Kansas!

Scissor-tailed Flycatcher
Many people have described the movie The Wizard of Oz as perfect, but to me it has a glaring flaw. It starts out appropriately in black and white, because in Dorothy ‘s angst, she feels as if her life is utterly devoid of color. Oz isn’t just colorful—the wondrously brilliant palette makes it larger and brighter than real life, as a dream world should be. But through her adventures, Dorothy learns to appreciate her home, family, and friends. One would think that by movie’s end she’d be able to see them with clearer eyes, especially considering that the movie ends with the words, “There’s no place like home.” But at movie’s end, Dorothy is back in her black-and-white, diminished world. Kansas may mot be an over-the-top Technicolor state, but even in the midst of a drought of historic magnitude, the state glows in living color, and it’s easy to find wonderful people working hard to protect the best of Kansas’s natural heritage.

Wilson's Phalarope

One of those people is Rob Penner, avian programs manager of The Nature Conservancy’s property at Cheyenne Bottoms. This wetland in the heart of Kansas is a critical stopover for migrating shorebirds and waterfowl, and an important place for Whooping Cranes migrating between Aransas National Wildlife Refuge in Texas and Wood Buffalo National Park in Alberta.

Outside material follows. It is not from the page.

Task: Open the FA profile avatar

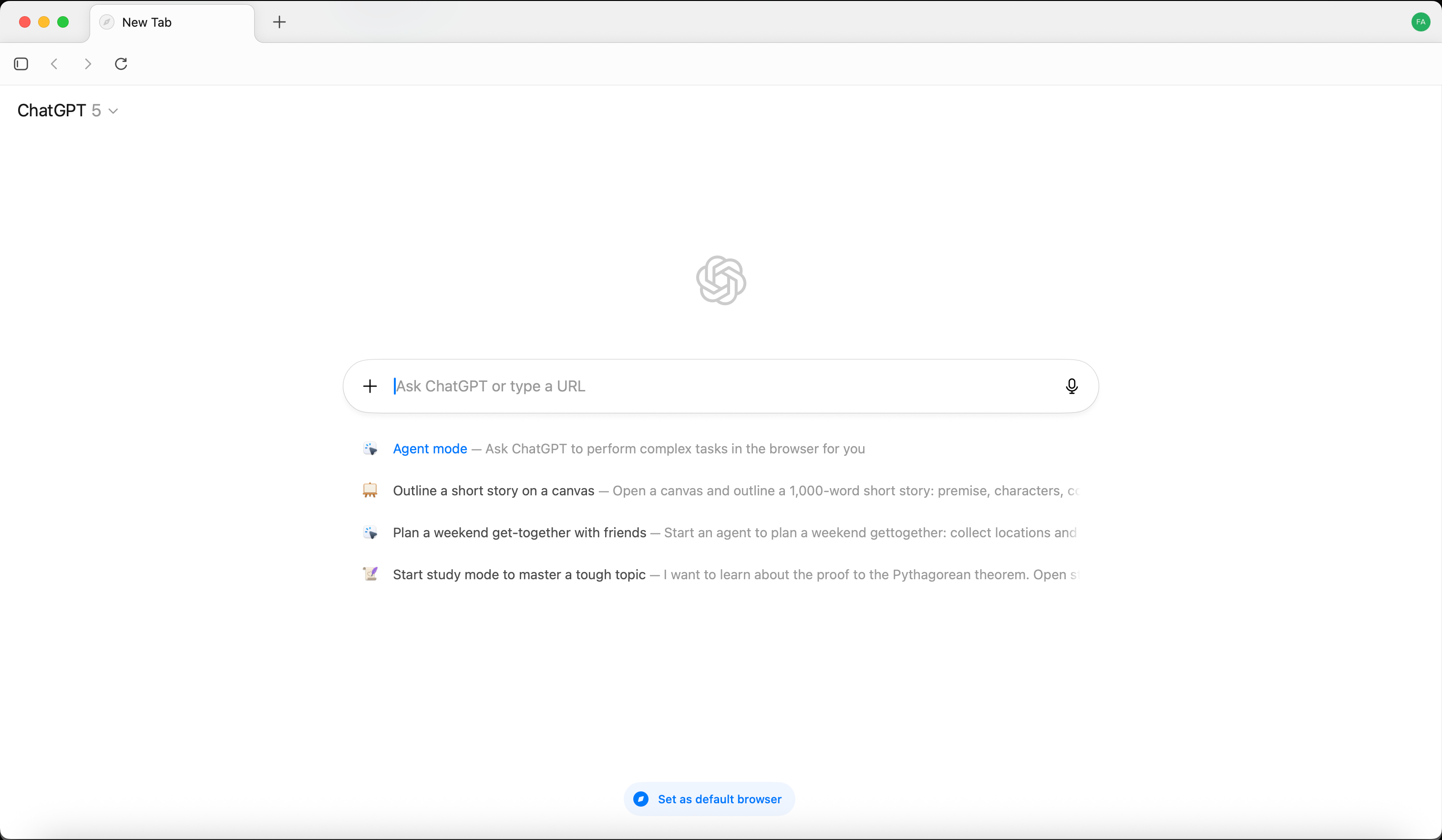Action: pos(1420,22)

It also provides essential nesting habitat for the interior populations of Least Tern and Snowy Plover.

Greater Prairie-Chicken

During the 17 years he’s been here, Rob has been managing the grasslands above the wetlands as well. Little by little, he’s removed all the trees from the grassy plains and as much fencing as he can, restoring this tiny remnant of what was once the vast Great Plains and thus enhancing the landscape for prairie chickens and other native species. Some Nature Conservancy land is grazed, but in a rotation cycle so it doesn’t get overgrazed, somewhat mimicking the grazing patterns of American bison when they were an integral part of the system. Rob is little by little removing the non-native trees from along streamsides, too.

Western Kingbird

The last weekend in April, the Kansas Wetlands Education Center usually celebrates an annual Wings and Wetlands Festival, but the awful drought has been hard on birds and habitat, and far fewer migrants have been using the wetlands this year, so they had to cancel the festival. Rob deserved a day off, but he didn’t appear to mind in the least spending an entire Sunday morning taking me around Cheyenne Bottoms. I’ve never seen it at its best, so I have nothing with which to compare, but it was darned impressive, and it was especially fun seeing it with Rob, who didn’t mind stopping his truck for every photographable Upland Sandpiper or shorebird. Many birders get impatient with out-of-towners who get so focused on what are ordinary birds, but Rob fully appreciates the rich birdlife of his little corner of the world even after 17 years. He’s seen the Cheyenne Bottoms through one of the wettest years on record, 2007, and now through this historical drought. The landscape wasn’t as green as it would be in a good year, but was hardly the black-and-white barren countryside of Wizard of Oz lore.